EXERCISE BRIEF: Print all of the records below again without a single difference.

EXTRACTED MATERIAL:
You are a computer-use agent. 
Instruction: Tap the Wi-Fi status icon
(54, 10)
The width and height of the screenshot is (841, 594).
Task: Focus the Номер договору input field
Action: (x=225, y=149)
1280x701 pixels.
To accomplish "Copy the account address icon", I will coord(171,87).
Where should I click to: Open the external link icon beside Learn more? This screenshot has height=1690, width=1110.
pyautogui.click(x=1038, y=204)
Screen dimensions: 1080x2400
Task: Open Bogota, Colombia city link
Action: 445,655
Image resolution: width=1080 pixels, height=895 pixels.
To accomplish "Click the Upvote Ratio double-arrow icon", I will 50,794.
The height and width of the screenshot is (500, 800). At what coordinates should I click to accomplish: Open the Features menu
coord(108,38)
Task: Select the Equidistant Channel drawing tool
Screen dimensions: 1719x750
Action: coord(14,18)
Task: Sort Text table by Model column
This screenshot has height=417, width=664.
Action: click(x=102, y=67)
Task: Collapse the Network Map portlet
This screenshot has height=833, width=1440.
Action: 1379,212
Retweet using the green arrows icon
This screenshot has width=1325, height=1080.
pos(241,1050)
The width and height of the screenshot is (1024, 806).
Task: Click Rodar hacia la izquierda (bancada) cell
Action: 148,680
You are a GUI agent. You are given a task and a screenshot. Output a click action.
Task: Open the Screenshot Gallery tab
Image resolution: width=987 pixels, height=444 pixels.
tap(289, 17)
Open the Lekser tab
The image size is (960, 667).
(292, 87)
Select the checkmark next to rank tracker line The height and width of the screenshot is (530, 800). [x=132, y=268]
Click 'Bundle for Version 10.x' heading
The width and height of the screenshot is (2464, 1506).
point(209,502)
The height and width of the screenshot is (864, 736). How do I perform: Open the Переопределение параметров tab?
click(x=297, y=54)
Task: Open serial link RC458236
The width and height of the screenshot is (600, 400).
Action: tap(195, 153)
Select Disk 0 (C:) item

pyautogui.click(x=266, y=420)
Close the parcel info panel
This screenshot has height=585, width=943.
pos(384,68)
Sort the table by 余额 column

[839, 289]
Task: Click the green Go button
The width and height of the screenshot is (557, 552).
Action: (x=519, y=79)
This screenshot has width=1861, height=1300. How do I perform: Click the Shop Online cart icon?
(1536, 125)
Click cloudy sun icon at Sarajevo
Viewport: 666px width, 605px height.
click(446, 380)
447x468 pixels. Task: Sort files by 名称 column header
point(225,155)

TASK RESULT:
You are a computer-use agent. 
Instruction: Tap the Wi-Fi status icon
(54, 10)
The width and height of the screenshot is (841, 594).
Task: Focus the Номер договору input field
Action: (x=225, y=149)
1280x701 pixels.
To accomplish "Copy the account address icon", I will coord(171,87).
Where should I click to: Open the external link icon beside Learn more? This screenshot has height=1690, width=1110.
pyautogui.click(x=1038, y=204)
Screen dimensions: 1080x2400
Task: Open Bogota, Colombia city link
Action: 445,655
Image resolution: width=1080 pixels, height=895 pixels.
To accomplish "Click the Upvote Ratio double-arrow icon", I will 50,794.
The height and width of the screenshot is (500, 800). At what coordinates should I click to accomplish: Open the Features menu
coord(108,38)
Task: Select the Equidistant Channel drawing tool
Screen dimensions: 1719x750
Action: coord(14,18)
Task: Sort Text table by Model column
This screenshot has height=417, width=664.
Action: click(x=102, y=67)
Task: Collapse the Network Map portlet
This screenshot has height=833, width=1440.
Action: 1379,212
Retweet using the green arrows icon
This screenshot has width=1325, height=1080.
pos(241,1050)
The width and height of the screenshot is (1024, 806).
Task: Click Rodar hacia la izquierda (bancada) cell
Action: 148,680
You are a GUI agent. You are given a task and a screenshot. Output a click action.
Task: Open the Screenshot Gallery tab
Image resolution: width=987 pixels, height=444 pixels.
tap(289, 17)
Open the Lekser tab
The image size is (960, 667).
(292, 87)
Select the checkmark next to rank tracker line The height and width of the screenshot is (530, 800). [x=132, y=268]
Click 'Bundle for Version 10.x' heading
The width and height of the screenshot is (2464, 1506).
point(209,502)
The height and width of the screenshot is (864, 736). How do I perform: Open the Переопределение параметров tab?
click(x=297, y=54)
Task: Open serial link RC458236
The width and height of the screenshot is (600, 400).
Action: tap(195, 153)
Select Disk 0 (C:) item

pyautogui.click(x=266, y=420)
Close the parcel info panel
This screenshot has height=585, width=943.
pos(384,68)
Sort the table by 余额 column

[839, 289]
Task: Click the green Go button
The width and height of the screenshot is (557, 552).
Action: (x=519, y=79)
This screenshot has width=1861, height=1300. How do I perform: Click the Shop Online cart icon?
(1536, 125)
Click cloudy sun icon at Sarajevo
Viewport: 666px width, 605px height.
click(446, 380)
447x468 pixels. Task: Sort files by 名称 column header
point(225,155)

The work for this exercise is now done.